The link above is the best I've seen that captures all the nitty gritty of non cholera Vibrio infections.


----------



## pickn'fish (Jun 1, 2004)

Vibrio exists naturally in saltwater. High salinity is a deterrent to development. Estuaries and brackish marsh are most suspect. However, extreme runoff may even contaminate the surf but is less likely. Bacteria levels always spike along the beachfront after pluvial events, too. They should dissipate quickly... provided heavy rains don't reoccur! The surf should get NICE soon. Although, some locations may still be hampered by runoff. And, many surfrunners have avoided the sweetness in much of the bay complex.


----------



## jloh (May 20, 2009)

*Vibrio*

Last weekent in POC my buddy developed a rapidly swollen finger after a fish hook stick. I treated him with antibiotics I had that were for skin bacteria (staph, strep). In 24 hours he was much worse. The finger and hand were red, swollen. and tense.
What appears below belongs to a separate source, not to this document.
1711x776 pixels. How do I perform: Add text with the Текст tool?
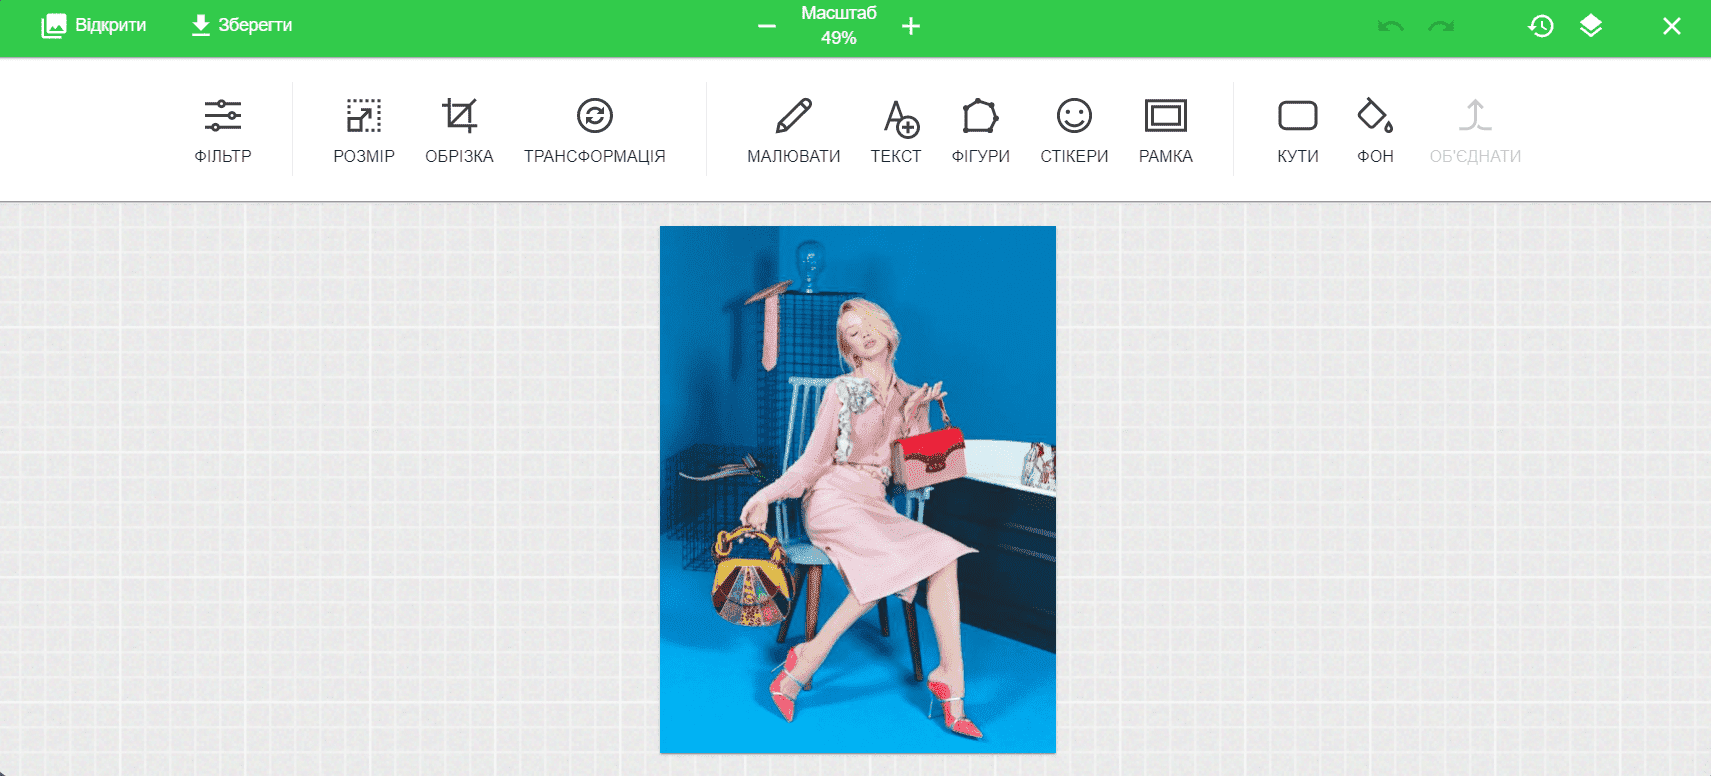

I called in a rx for doxycycline to the HEB in Victoria. I thought he may need iv antibiotics but within 24 hours the finger improved. 
That reminds me of an incident when I was a medical student in New Orleans. A woman ate raw oysters at a swanky restaurant and rapidly developed fulminant vibrio sepsis, pneumonia, skin lesions, and died. Other diners had no problem. My professor experimented with the culture and found that vibrio would not grow when tabasco was placed in the agar dish. Tabasco is primarily vinegar. Vibrio won't grow in an acid environment. The tourist didn't put lemon juice or tabasco on her oysters.
Growing up in New Orleans I was not allowed to consume milk products after eating seafood. "You will get sick". Milk raises the ph and enhances vibrio growth.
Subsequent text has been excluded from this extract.